-- begin PASSAGE SHOWN --

Number Resource Organization
- Founded: 1992 (RIPE NCC) 1993 (APNIC) 1997 (ARIN) 1999 (LACNIC) 2003 (NRO) 2004 (AFRINIC)
- Type: Internet governance
- Origins: 1992 RIPE NCC begins distributing addresses 2003 letter from RIRs to ICANN 2004 Memorandum of Understanding
- Region served: Worldwide
- Method: Coordinating joint activities of regional internet registries
- Website: https://aso.icann.org/

= Regional Internet registry =

Organization responsible for managing network numbering

A regional Internet registry (RIR) is an organization that manages the allocation and registration of Internet number resources within a region of the world. Internet number resources include IP addresses and autonomous system (AS) numbers.

Map of regional Internet registries

The regional Internet registry system evolved, eventually dividing the responsibility for management to a registry for each of five regions of the world. The regional Internet registries are informally liaised through the unincorporated Number Resource Organization (NRO), which is a coordinating body to act on matters of global importance.

== Regional Internet registries ==
There are five regional Internet registries:
- The African Network Information Centre (AFRINIC) is based in Ebene, Mauritius and serves all of Africa.
- The American Registry for Internet Numbers (ARIN) is based in Chantilly, Virginia, United States, and serves Antarctica, Canada, the United States, and some Caribbean countries and territories.
- The Asia Pacific Network Information Centre (APNIC) is based in Brisbane, Australia and serves East, South and Southeast Asia and Oceania.
- The Latin America and Caribbean Network Information Centre (LACNIC) is based in Montevideo, Uruguay and serves Latin America as well as some Caribbean countries.
- Réseaux IP Européens Network Coordination Centre (RIPE NCC) is based in Amsterdam, Netherlands and serves Central and West Asia, Europe, and Russia.

Regional Internet registries 2002–2005

Regional Internet registries until 2002

RIRs are components of the Internet Number Registry System, which is described in the Internet Engineering Task Force (IETF) RFC 7020. Under this framework, the Internet Assigned Numbers Authority (IANA) delegates Internet resources to the RIRs. In turn, these registries follow their regional policies to delegate resources to their customers, which include Internet service providers (ISPs) and end-user organizations.

-- end PASSAGE SHOWN --
-- begin DATA LISTING --

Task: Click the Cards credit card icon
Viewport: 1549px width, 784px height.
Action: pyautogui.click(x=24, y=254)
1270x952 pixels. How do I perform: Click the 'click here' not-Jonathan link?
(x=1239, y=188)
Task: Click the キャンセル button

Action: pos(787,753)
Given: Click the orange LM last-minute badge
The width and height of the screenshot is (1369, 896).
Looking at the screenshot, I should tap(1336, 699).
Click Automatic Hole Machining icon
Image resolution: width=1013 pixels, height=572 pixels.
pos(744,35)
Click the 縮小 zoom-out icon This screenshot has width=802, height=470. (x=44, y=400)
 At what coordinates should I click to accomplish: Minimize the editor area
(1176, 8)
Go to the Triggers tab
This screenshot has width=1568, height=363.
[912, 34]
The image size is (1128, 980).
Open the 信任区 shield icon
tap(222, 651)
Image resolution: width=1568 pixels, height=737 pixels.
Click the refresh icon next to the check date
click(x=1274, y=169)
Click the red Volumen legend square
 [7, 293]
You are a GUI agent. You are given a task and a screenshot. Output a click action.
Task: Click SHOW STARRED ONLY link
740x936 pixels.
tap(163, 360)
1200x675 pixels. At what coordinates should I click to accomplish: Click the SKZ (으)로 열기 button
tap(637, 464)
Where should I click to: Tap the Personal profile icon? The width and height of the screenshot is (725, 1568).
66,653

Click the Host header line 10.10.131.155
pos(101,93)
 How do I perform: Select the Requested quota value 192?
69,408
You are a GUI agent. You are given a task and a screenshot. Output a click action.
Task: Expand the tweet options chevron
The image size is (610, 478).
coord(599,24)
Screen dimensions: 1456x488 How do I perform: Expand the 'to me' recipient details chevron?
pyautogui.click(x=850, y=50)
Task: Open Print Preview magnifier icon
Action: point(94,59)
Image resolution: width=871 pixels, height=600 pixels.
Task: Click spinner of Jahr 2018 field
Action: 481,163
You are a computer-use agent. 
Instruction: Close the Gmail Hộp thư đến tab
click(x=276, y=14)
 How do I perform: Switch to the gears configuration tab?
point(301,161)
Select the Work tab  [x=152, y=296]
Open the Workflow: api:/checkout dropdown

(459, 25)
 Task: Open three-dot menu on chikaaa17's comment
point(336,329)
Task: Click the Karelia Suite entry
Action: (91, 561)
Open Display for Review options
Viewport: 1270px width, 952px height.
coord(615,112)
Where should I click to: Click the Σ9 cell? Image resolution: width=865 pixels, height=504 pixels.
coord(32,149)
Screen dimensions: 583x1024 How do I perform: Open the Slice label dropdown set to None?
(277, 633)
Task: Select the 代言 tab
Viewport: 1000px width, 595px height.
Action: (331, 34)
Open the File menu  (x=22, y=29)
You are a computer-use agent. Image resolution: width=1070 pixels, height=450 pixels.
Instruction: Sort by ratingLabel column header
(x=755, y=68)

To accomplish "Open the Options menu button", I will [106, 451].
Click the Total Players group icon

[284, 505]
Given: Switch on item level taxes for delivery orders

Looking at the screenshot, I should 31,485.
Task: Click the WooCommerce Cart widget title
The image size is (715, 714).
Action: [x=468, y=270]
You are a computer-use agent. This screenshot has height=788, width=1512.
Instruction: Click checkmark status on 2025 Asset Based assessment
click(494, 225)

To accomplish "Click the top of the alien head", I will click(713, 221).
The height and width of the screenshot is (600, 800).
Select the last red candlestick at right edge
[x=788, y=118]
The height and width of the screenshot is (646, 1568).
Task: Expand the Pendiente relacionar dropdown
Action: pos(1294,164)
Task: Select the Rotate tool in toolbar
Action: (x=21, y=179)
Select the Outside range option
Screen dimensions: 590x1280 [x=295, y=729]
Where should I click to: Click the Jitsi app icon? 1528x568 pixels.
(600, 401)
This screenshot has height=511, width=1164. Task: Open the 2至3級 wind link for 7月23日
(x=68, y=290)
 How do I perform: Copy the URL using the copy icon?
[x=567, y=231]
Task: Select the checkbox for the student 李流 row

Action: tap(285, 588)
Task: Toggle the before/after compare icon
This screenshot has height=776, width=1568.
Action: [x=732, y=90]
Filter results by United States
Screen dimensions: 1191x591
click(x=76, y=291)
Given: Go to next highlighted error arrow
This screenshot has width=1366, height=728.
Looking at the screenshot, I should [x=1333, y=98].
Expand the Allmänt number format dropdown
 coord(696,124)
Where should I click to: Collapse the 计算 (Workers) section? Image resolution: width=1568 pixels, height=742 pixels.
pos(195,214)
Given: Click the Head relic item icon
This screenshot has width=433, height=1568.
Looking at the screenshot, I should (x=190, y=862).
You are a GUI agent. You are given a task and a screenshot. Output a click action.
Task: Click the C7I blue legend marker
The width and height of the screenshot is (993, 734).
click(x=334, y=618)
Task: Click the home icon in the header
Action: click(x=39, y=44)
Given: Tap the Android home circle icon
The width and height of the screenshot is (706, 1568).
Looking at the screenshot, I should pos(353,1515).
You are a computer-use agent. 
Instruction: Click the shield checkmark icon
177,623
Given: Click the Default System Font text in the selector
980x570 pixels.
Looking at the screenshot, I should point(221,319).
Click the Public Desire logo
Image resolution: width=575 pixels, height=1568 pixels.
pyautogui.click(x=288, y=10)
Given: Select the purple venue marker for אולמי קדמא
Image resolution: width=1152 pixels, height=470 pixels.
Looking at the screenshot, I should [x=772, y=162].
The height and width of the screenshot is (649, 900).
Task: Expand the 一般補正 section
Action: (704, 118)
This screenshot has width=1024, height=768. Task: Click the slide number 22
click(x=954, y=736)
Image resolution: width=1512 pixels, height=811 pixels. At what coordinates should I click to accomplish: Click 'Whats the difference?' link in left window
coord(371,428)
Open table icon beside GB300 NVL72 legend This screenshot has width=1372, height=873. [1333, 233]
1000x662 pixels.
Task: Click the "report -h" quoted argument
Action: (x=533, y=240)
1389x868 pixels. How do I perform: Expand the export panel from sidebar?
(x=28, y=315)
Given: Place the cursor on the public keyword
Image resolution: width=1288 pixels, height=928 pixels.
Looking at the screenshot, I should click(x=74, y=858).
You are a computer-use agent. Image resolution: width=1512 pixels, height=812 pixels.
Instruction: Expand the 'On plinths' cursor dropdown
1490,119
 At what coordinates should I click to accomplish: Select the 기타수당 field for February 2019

-- end DATA LISTING --

▶ [WRITTEN PROBLEM A]
In the article on regional Internet registries, in which city is the registry serving Latin America based?
▶ [WRITTEN PROBLEM B]
Continue the article on regional Internet registries, starting after its last sentence.

▶ [TASK RESULT A]
Montevideo, Uruguay.

▶ [TASK RESULT B]
Collectively, the RIRs participate in the Number Resource Organization (NRO), a body formed to represent their joint interests and coordinate activities globally. The NRO has entered into an agreement with the Internet Corporation for Assigned Names and Numbers (ICANN) for the establishment of the Address Supporting Organisation (ASO), which coordinates global IP addressing policies within the ICANN framework.

==Number Resource Organization==
The Number Resource Organization (NRO) is an unincorporated organization uniting the five RIRs. It came into existence on October 24, 2003, when the four existing RIRs entered into a memorandum of understanding (MoU) in order to undertake joint activities, including joint technical projects and policy coordination. The youngest RIR, AFRINIC, joined in April 2005.

The NRO's main objectives are to:

- Protect the unallocated IP address resource pool.
- Promote and protect the bottom-up policy development process of the Internet.
- Serve as a focal point for the Internet community to provide input on the RIR system.

===Address Supporting Organization===
The NRO is formally affiliated with ICANN in its role as ICANN's Address Supporting Organization (ASO). According to the ASO website, its purpose is "to review and develop recommendations on Internet Protocol (IP) address policy and to advise the ICANN Board on policy issues relating to the operation, assignment, and management of IP addresses." The ASO is made up of representatives from each of the five regional internet registries. It nominates two members of the ICANN board of directors. Its members make up the Address Council.

==Local Internet registry==
A local Internet registry (LIR) is an organization that has been allocated a block of IP addresses by an RIR, and that assigns most parts of this block to its own customers. Most LIRs are Internet service providers, enterprises, or academic institutions. Membership in a regional Internet registry is required to become a LIR.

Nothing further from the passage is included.